PINDAH?

9.1K 447 24
                                    

Seusai makan bersama di sebuah rumah makan lesehan dengan menu makanan yang cukup memanjakan lidah mereka, kini pasangan yang tengah saling melepas rindu itu berada di pantai, dengan tangan yang saling menggenggam, mereka berjalan berdampingan, memanjakan telapak kaki mereka dengan berjalan di atas pasir tanpa alas kaki.

Angin pantai yang bertiup kencang, seolah tidak mengurungkan niat mereka untuk tetap berjalan menyusuri sisi pantai di temani oleh langit sore yang cerah.

Rama berkali-kali mengucap syukur kepada yang maha pencipta karena di persatukan oleh Aila, denan orang yang di cintainya ia berharap agar dirinya bisa tetap sehat agar bisa mendampingi Ning Aila kesayangannya sampai waktu mereka habis.

Rama sedikit tidak rela saat Aila melepaskan genggaman tangan mereka. Istrinya itu berlari menyentuh air pantai yang dingin seraya tertawa setiap kali pakaiannya basah terkena airnyang terbawa ombak.

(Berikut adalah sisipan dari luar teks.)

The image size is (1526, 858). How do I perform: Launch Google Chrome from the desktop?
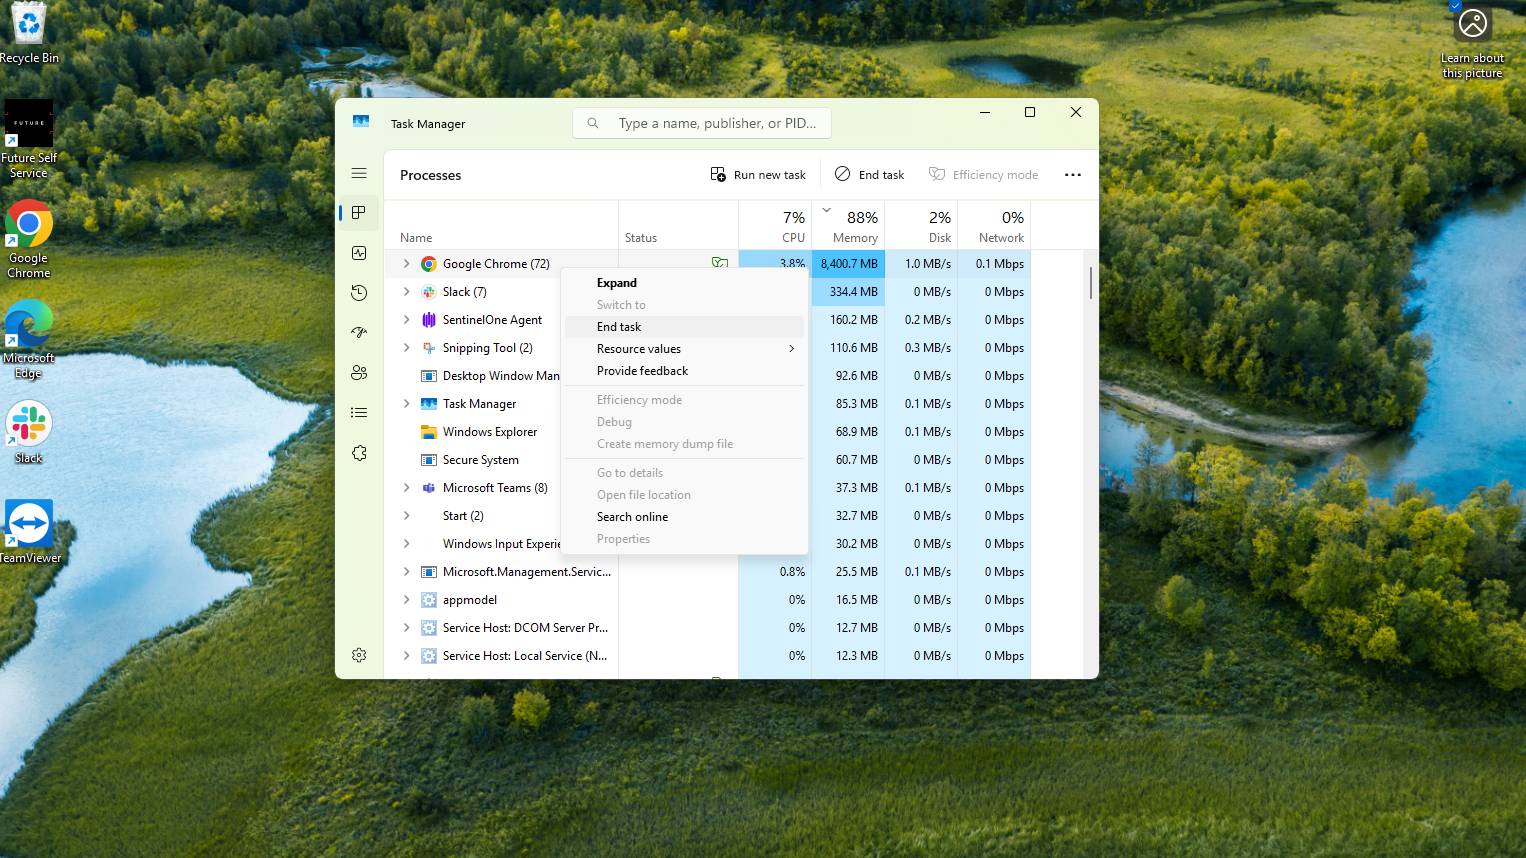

Rama menggelengkan kepalanya, tawa Aila menular kepada Rama. Tanpa aba-aba, ia langsung menggendong tubuh istrinya dengan ala brydal. "MAS!!" Aila memekik, lalu kemudian tertawa saat Rama sengaja membawa tubuhnya berputar-putar.

"Jangan basah-basahan sayang. Kita nggak bawa baju ganti lho."

Aila mengangguk. "Lain kali kita bawa baju ganti ya Mas?" tanyanya seraya mengeratkan pegangannya pada leher suaminya.

Rama terkekeh. "Iya sayang." ucapnya. Ia menatap lekat wajah istrinya yang masih tertutup cadar berwarna abu-abu.

"Kenapa Mas?" tanya Aila.

Rama menggelengkan kepalanya. "Gapapa. Mas merasa bersyukur aja bisa berada di titik seperti ini sama kamu, orang yang Mas cintai. Dulu, bahkan bermimpi bisa kaya gini aja rasanya Mas gak mungkin Ning."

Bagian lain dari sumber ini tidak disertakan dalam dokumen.